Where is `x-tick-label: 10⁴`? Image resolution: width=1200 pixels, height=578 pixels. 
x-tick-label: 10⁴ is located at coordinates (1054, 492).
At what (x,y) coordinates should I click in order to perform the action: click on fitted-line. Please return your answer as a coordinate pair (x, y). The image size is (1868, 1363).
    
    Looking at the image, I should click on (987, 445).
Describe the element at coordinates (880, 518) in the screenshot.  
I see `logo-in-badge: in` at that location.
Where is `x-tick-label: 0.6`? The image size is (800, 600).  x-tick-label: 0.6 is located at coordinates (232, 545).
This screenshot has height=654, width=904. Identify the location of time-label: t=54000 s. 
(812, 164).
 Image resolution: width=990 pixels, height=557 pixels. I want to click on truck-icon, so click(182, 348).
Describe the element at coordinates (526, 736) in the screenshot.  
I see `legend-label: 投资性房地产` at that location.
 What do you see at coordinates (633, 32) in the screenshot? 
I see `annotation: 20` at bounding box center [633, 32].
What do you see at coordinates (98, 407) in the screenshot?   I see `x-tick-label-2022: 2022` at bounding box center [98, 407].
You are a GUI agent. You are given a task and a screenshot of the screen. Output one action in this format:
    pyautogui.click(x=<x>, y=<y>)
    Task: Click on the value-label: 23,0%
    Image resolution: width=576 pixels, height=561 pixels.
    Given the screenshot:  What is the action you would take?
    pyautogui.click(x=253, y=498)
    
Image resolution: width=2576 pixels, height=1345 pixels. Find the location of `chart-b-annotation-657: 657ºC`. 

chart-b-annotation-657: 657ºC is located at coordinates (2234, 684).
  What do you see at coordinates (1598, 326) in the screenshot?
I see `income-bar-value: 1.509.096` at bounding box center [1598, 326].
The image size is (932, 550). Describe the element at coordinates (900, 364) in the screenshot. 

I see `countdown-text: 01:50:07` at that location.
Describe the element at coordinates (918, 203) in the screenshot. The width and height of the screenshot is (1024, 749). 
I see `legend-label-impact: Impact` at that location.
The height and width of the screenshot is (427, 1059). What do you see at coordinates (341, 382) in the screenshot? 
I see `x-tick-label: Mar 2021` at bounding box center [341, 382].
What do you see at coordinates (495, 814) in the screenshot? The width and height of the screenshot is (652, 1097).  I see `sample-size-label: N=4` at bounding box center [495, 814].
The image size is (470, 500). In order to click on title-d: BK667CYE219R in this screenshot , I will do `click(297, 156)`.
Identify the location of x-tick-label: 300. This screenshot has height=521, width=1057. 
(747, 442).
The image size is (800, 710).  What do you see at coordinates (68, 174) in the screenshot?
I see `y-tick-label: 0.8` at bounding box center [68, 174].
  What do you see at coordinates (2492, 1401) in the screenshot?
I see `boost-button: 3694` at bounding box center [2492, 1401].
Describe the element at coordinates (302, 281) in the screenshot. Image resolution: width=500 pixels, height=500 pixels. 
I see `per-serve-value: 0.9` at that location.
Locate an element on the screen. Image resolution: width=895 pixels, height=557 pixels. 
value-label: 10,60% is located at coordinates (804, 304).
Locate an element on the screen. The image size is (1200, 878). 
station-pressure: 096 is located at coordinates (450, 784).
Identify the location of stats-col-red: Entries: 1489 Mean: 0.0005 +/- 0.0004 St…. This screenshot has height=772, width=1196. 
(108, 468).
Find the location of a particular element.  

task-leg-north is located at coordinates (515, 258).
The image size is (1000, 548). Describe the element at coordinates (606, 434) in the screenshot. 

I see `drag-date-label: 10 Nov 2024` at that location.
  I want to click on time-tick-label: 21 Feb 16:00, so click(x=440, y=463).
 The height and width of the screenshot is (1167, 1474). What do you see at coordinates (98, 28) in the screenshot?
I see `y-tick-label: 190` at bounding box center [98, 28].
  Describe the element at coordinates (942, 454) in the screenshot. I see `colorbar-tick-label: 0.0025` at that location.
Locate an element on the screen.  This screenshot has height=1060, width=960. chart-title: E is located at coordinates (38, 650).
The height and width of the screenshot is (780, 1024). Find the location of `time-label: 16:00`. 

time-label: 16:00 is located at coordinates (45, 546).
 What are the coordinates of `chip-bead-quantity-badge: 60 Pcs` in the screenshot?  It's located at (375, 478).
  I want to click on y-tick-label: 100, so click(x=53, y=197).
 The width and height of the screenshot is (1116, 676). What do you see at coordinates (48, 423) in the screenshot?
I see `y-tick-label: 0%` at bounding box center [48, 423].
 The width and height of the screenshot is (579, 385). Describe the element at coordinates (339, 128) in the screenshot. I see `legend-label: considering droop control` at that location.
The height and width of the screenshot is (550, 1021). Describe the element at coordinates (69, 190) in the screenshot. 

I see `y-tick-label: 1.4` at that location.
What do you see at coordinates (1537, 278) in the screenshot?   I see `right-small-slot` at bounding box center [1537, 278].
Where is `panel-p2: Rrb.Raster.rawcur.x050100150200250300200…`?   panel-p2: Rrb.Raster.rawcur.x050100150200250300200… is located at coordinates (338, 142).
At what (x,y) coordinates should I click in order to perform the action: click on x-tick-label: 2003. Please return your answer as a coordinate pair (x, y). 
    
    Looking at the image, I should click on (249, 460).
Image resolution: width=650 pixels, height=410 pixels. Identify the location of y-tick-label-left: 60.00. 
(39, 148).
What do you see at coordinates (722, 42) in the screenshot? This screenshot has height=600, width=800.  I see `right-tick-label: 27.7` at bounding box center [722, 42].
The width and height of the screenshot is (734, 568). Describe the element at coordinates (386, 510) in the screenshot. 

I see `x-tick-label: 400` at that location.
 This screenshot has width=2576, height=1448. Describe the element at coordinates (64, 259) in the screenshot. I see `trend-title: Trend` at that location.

::::::::::

Trascrivi in una tabella Markdown con le colonne Numero e Testo la parte dell'elenco che si apre con la riga contenente "You are a GUI" e si chiude con quella contenente "(747, 442).", entrambe comprese. Metti una riga per ciascuna riga di testo e ometti quelle vuote.

ECCO IL RISULTATO:
| Numero | Testo |
|---|---|
| 1 | You are a GUI agent. You are given a task and a screenshot of the screen. Output one action in this format: |
| 2 |     pyautogui.click(x=<x>, y=<y>) |
| 3 |     Task: Click on the value-label: 23,0% |
| 4 |     Image resolution: width=576 pixels, height=561 pixels. |
| 5 |     Given the screenshot:  What is the action you would take? |
| 6 |     pyautogui.click(x=253, y=498) |
| 7 | Image resolution: width=2576 pixels, height=1345 pixels. Find the location of `chart-b-annotation-657: 657ºC`.  |
| 8 | chart-b-annotation-657: 657ºC is located at coordinates (2234, 684). |
| 9 |   What do you see at coordinates (1598, 326) in the screenshot? |
| 10 | I see `income-bar-value: 1.509.096` at bounding box center [1598, 326]. |
| 11 | The image size is (932, 550). Describe the element at coordinates (900, 364) in the screenshot.  |
| 12 | I see `countdown-text: 01:50:07` at that location. |
| 13 | Describe the element at coordinates (918, 203) in the screenshot. The width and height of the screenshot is (1024, 749).  |
| 14 | I see `legend-label-impact: Impact` at that location. |
| 15 | The height and width of the screenshot is (427, 1059). What do you see at coordinates (341, 382) in the screenshot?  |
| 16 | I see `x-tick-label: Mar 2021` at bounding box center [341, 382]. |
| 17 | What do you see at coordinates (495, 814) in the screenshot? The width and height of the screenshot is (652, 1097).  I see `sample-size-label: N=4` at bounding box center [495, 814]. |
| 18 | The image size is (470, 500). In order to click on title-d: BK667CYE219R in this screenshot , I will do `click(297, 156)`. |
| 19 | Identify the location of x-tick-label: 300. This screenshot has height=521, width=1057.  |
| 20 | (747, 442). |